-- BEGIN Passage to read --
Any matched patterns will be added to a list that stores all the
skills for the given string 120 (and/or bullet point). The reason
to have a separate list of customized skills is they are common but
people often use different phrases to express the same skill. With
regular expression, more possible variations can be captured than
just using plain string matching.
[0032] At (304), the computing device(s) 110 can process one or
more of the string(s) 120 based, at least in part, on the
vocabulary (e.g., of database 128). For instance, the computing
device(s) 110 can access data indicative of a vocabulary (e.g.,
stored within database 128) that comprises a plurality of terms
related to a plurality of job skills, as described herein. The
computing device(s) 110 can compare one or more of the string(s)
120 (e.g., text strings) to the vocabulary. The computing device(s)
110 can determine one or more skill(s) based, at least in part, on
the comparison of one or more of the strings 120 (e.g., text
strings) to the vocabulary.
[0033] For example, the computing device(s) 110 can conduct a
comprehensive search for any exact match between n-grams in the
string(s) 120 and skill terms/phrases in the controlled vocabulary
(e.g., of database 118). The candidate n-grams in the string(s) 120
(e.g., bullet points) can include n-grams (e.g., n from 1 to 5
inclusively), two-gram skip one gram, three-gram skip one gram,
etc. These can be selected to avoid including skip-grams that
introduce too much random noise. Additionally, or alternatively,
whenever keyword skills or certifications are identified, all the
tokens in the string(s) 120 (e.g., in a bullet point) are searched
against the pre-generated lists of skills and certifications. Every
skill term/phrase in the vocabulary can have an identifier.
-- END Passage to read --
-- BEGIN Available data --
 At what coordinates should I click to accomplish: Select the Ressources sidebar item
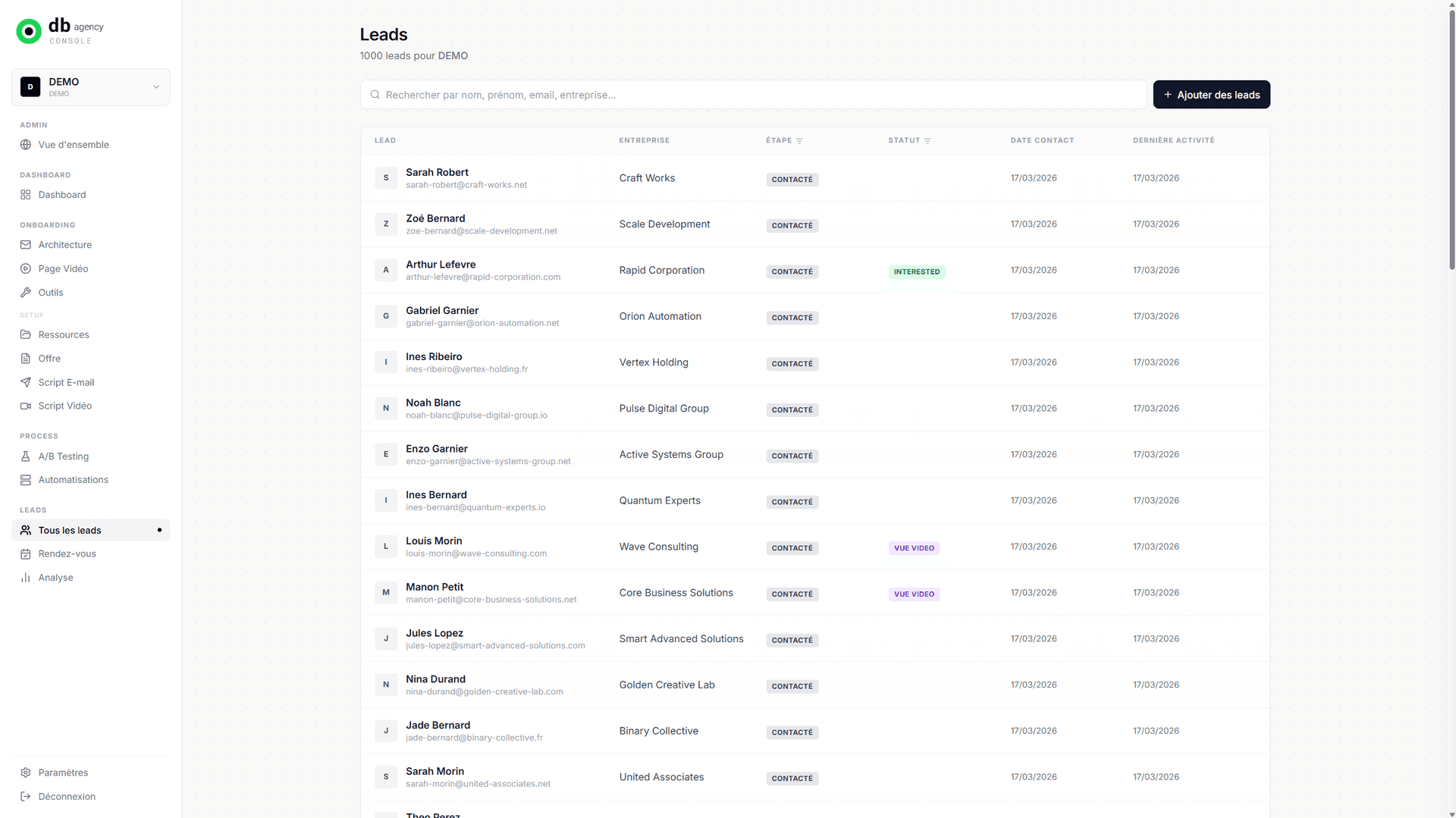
-- END Available data --
■ Stated task 1: Reproduce the part of the passage on skill matching between "[0032] At (304), the" and "vocabulary. The computing device(s)", inclusive.
■ Stated task 2:
Answer these questions from the passage on skill matching:
(a) What range of n is given for the candidate n-grams?
(b) What reason does it give for keeping a separate list of customized skills?
(c) What can every skill term/phrase in the vocabulary have?
■ Stated task 3: Condense the paragraph of the passage on skill matching that begins "At (304), the computing device(s) 110" into a shorter version that keeps its main facts.

■ Correct response 1:
[0032] At (304), the computing device(s) 110 can process one or
more of the string(s) 120 based, at least in part, on the
vocabulary (e.g., of database 128). For instance, the computing
device(s) 110 can access data indicative of a vocabulary (e.g.,
stored within database 128) that comprises a plurality of terms
related to a plurality of job skills, as described herein. The
computing device(s) 110 can compare one or more of the string(s)
120 (e.g., text strings) to the vocabulary. The computing device(s)

■ Correct response 2:
(a) n from 1 to 5, inclusively.
(b) The skills are common, but people often use different phrases to express the same skill.
(c) An identifier.

■ Correct response 3: At (304), the computing device(s) 110 process one or more strings 120 using a vocabulary (e.g., stored in database 128) of terms related to job skills. They access data indicative of that vocabulary, compare the strings to it, and determine one or more skills based on the comparison.